Southeast Asia (Thailand, Cambodia, Vietnam, Philippines):

  • Tourism: 10-15% of GDP; very important
  • Employment: 500K-1M per country in tourism
  • 2026 reality: Tourism down 70-80%
  • Economies: Down 30-50% (manufacturing also collapsing; see respective articles)
  • Unemployment: 20-40%

Mediterranean (Spain, Greece, Italy, Croatia):

  • Tourism: 10-15% of GDP
  • Employment: 1M-2M per country
  • 2026 reality: Tourism down 70%+
  • Southern Europe unemployment: 20-30%
  • Economic contraction: 25-35%

Dubai/UAE:

  • Tourism: 40%+ of economy; core to development strategy
  • 2026: Tourism down 80%+; economy contracts 40%+
  • Unemployment: 15%+ (historically very low)
  • Real estate collapse compounds tourism collapse (see real estate article)

Conclusion and Action Items

The hospitality industry collapse was one of the starkest illustrations of global synchronized economic failure. No industry is recession-proof. Even luxury hospitality, serving ultra-wealthy with reliable demand, couldn't withstand simultaneous wealth destruction and global recession.

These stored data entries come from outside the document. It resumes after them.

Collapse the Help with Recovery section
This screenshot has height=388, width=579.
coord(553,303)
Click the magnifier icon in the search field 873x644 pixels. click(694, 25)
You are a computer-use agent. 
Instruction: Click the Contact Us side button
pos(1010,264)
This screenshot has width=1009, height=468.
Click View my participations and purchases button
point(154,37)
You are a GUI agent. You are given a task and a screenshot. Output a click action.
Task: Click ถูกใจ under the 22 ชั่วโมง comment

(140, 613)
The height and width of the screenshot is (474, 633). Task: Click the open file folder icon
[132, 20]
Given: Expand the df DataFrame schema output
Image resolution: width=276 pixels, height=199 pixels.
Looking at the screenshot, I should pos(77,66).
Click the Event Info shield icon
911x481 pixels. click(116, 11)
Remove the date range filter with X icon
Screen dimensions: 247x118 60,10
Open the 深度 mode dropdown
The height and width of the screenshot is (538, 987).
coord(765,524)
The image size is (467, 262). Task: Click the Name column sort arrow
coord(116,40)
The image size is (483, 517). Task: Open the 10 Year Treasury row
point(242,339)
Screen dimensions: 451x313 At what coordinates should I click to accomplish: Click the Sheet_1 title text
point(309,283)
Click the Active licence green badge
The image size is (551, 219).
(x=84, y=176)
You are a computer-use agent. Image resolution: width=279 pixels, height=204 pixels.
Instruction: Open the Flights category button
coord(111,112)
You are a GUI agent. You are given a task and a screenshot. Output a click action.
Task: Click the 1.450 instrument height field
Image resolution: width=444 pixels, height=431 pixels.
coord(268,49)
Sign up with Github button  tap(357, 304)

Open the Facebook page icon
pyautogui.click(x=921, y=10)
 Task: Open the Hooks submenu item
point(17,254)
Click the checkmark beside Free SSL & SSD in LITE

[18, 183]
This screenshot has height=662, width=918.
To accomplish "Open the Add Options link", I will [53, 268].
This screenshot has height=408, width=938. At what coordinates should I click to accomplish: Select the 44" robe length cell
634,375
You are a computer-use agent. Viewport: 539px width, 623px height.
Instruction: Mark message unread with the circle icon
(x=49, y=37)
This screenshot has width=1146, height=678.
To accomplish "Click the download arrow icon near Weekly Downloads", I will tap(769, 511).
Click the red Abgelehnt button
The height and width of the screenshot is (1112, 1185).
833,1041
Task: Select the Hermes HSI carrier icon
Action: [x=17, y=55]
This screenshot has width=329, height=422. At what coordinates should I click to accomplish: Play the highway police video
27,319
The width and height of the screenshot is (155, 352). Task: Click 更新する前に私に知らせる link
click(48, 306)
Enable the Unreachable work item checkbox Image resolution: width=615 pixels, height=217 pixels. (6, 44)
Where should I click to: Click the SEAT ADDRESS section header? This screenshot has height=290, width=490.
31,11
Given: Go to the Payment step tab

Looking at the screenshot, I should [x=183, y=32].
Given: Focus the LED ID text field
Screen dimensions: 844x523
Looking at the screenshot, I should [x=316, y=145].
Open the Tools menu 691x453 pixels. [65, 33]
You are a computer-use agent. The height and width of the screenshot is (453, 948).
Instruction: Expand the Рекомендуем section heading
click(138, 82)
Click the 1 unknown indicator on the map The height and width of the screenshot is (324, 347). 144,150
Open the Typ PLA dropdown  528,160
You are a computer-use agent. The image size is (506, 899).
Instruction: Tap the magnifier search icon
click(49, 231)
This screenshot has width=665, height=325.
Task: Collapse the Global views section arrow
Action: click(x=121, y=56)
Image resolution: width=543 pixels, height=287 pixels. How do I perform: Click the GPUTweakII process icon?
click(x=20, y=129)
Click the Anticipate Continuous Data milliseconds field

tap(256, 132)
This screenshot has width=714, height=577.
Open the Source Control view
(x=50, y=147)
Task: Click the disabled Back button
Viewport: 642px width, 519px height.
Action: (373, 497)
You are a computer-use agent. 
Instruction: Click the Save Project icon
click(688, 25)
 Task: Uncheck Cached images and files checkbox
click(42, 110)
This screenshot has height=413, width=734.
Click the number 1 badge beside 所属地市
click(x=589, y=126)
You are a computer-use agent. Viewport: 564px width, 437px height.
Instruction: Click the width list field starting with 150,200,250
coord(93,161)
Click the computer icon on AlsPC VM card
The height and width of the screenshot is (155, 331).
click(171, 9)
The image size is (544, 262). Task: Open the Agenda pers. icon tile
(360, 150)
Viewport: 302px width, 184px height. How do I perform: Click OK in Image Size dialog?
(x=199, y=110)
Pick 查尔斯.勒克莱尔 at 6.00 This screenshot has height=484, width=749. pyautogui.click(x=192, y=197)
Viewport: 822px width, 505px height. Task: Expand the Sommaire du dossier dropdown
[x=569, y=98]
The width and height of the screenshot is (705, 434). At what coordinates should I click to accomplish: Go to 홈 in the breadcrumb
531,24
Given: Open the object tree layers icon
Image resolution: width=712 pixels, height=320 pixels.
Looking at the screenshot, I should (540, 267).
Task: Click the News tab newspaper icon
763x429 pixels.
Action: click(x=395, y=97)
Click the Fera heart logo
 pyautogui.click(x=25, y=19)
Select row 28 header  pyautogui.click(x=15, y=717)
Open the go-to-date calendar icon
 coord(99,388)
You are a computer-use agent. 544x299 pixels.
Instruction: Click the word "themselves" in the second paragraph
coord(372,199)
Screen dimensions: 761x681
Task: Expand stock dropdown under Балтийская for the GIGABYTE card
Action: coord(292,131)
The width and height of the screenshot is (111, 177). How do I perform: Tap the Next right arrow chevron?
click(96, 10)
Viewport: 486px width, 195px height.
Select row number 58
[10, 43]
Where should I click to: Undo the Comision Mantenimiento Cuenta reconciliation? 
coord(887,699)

What made collapse inevitable:

  1. Wealth destruction eliminated luxury demand (stock market down 50-70%; real estate down 50-80%)
  2. Tourism collapsed globally (70-80% decline; middle-class stopped traveling)
  3. High fixed costs made 70-80% occupancy declines instantly unsustainable
  4. Debt leverage made valuations declines turn solvency issues
  5. No diversification meant hotels couldn't adapt; tourism is tourism

The cascading losses:

  • $240B in hospitality property value destroyed
  • 2.4M jobs eliminated
  • Regional economies (tourism-dependent) contracted 30-50%
  • Pension funds lost $40B-$60B on REIT/hospitality holdings
  • Financial system destabilized by defaults

For workers:

  • If you work in hospitality: Plan for permanent job loss or 60-70% wage reduction; career change required
  • If you live in tourism-dependent region: Unemployment will be 20-35% in 2026; immediate relocation or retraining needed
  • Resume building: Skills transfer to adjacent sectors (event management, customer service, logistics)
  • Timeline: 5-10 years for sector recovery; many jobs never return

For investors:

  • Hospitality/tourism stocks: Avoid entirely 2025-2026 (recovery timeline too long; valuations may fall further)
  • REITs: Reduce or eliminate hospitality allocation (write-downs likely); shift to other real estate
  • Tourism bonds: Avoid (default risk extreme)
  • Opportunity: Distressed hospitality assets 60-70% below book; buyers betting 5-10 year recovery
  • Realism check: Long-term demand for hospitality is 30-50% lower than pre-2024 (permanent shift from travel to cost-cutting)

The 2026 reality:

  • Most luxury resorts: Closed or operating at 15-20% occupancy
  • Mid-range hotels: Operating at 25-30% occupancy (still unsustainable margins)
  • Hotel employment: Down 80%; unlikely to recover in a decade
  • Tourism-dependent economies: In economic crisis; unemployment 20-35%
  • Hospitality valuations: Down 75-85% from peak; stabilized at new (lower) equilibrium

Hospitality proved that no industry is safe from synchronized global recession. The collapse was swift, catastrophic, and permanent.